• ‘Quality’ in the age of social media: is it only in the eye of the beholder?

    My current research interests revolve around new approaches to interpretation and mobile content and experience development at museums and cultural sites. One of the key learnings I’ve taken away from this work is that social media is not about the technology, but rather about a kind of engagement that creates “a relation, a sense of collectivity, a coming community”. (Szylak 2009) This has led me to ask questions like, “What is a Museum? Who is a Curator? In the age of social media.”
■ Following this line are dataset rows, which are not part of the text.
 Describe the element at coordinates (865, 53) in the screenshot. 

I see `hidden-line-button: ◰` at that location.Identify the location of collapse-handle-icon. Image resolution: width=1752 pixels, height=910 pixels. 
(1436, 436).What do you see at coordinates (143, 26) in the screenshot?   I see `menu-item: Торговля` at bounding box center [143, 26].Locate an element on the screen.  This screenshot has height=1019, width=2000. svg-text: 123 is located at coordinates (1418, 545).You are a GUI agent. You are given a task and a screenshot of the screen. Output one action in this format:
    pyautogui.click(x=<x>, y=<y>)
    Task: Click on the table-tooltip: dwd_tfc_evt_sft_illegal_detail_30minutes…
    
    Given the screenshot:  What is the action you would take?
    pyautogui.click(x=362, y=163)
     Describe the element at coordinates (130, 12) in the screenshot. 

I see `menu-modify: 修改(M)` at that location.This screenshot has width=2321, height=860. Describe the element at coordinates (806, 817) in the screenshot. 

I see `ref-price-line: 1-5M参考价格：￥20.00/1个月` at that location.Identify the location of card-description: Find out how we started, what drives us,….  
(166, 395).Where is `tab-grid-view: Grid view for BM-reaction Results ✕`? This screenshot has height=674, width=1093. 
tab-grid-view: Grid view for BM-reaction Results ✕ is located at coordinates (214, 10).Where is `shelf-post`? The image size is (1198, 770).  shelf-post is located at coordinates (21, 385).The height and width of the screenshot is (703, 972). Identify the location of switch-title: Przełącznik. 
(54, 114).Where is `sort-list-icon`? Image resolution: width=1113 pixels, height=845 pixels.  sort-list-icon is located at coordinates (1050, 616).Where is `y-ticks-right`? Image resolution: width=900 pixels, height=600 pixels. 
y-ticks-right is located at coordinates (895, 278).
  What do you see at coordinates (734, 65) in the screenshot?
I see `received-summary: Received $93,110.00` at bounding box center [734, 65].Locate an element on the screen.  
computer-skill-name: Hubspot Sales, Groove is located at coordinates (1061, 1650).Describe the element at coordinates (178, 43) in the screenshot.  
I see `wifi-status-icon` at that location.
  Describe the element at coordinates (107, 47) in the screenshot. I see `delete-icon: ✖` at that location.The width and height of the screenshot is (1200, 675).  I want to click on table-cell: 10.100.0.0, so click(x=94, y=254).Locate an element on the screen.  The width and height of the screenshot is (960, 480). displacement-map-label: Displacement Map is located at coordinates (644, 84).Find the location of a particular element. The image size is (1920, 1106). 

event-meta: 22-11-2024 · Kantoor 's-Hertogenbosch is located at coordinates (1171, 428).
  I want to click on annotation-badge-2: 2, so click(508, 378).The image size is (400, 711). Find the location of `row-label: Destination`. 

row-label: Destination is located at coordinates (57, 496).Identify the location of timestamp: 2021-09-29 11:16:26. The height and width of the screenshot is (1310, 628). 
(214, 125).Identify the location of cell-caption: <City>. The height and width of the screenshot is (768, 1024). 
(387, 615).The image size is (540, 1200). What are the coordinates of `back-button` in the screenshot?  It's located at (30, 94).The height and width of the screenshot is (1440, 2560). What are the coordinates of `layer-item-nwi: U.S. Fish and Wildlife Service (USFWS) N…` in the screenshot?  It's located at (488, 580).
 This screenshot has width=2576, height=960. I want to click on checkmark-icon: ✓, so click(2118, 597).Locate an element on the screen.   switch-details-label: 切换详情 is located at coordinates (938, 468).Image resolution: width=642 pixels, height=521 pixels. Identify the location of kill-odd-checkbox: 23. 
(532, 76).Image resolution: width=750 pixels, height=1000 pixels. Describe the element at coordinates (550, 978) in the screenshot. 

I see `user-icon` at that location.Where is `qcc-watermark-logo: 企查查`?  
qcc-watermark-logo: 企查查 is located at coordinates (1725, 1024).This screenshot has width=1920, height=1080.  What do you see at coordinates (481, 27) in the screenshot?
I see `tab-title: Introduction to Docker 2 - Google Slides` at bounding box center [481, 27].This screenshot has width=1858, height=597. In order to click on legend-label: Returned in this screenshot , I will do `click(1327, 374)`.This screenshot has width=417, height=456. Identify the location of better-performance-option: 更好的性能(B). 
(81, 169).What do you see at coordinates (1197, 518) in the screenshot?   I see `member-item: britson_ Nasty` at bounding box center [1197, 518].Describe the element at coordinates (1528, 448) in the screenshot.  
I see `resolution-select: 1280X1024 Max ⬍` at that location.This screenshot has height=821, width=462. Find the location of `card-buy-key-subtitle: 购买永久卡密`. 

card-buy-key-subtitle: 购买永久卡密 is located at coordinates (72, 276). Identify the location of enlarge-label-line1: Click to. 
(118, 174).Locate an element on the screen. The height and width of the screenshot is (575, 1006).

    Particularly in fine art contexts, we see a lot of tension between the expertise of the curatorial/museum voice vs. the ‘citizen curator’ and crowdsourced content. Although ostensibly an advocate for a ‘social media’ kind of curatorial practice, I have been fascinated to find that I’m not immune from this conflict: at times I find myself coming down, rather awkwardly, on the side of ‘quality’ and the curator’s authority. At others, I am inspired by the courage of artists to take risks and even fail very publicly as a means of opening up new ways of seeing and engaging others in dialogue.

    So at the moment my thinking about this is taking me down the direction of a deep semantics of the art experience: if art’s unique role is to give us a way of articulating and reading something that we cannot express or understand through any other medium, then in the age of social media we can start to talk about art as platform, born of collaboration with the very audiences for whom the work is intended – as a radical form of social media.

    Similarly the curatorial role in an art context can take on a very particular inflection – something akin to opening up new ontologies for audiences, which requires both a certain expertise and authority, and a strong dialectic relationship with the museum’s audiences. In order to realize the power of the art object and experience, art interpretation needs to be about more than filling in gaps (in knowledge, in language) but also about opening up spaces in which new meanings can emerge…

    Perhaps these insights are also applicable outside of the fine arts field? I’d like to hear what the ThatCampers think!

1 Comment


  1. Very thought-provoking.

    I’ve been exploring the ways that fan writing often employs narrative structures that are characteristic of oral literature. Scholarship on the oral tradition largely considers these narrative strategies to function as memory aids, allowing a storyteller to perform a long work without a written text.

    But fan writers don’t need memory aids to tell a story, and the two genres also have in common the quality of being able to easily interact with their audiences. I haven’t gotten as far as hypothesizing how or why an interactive creative environment would produce certain kinds of narratives, but I think it must be connected. I’m curious to hear what the artists you referred to, who invite public involvement in their work, have discovered about how it impacts their art.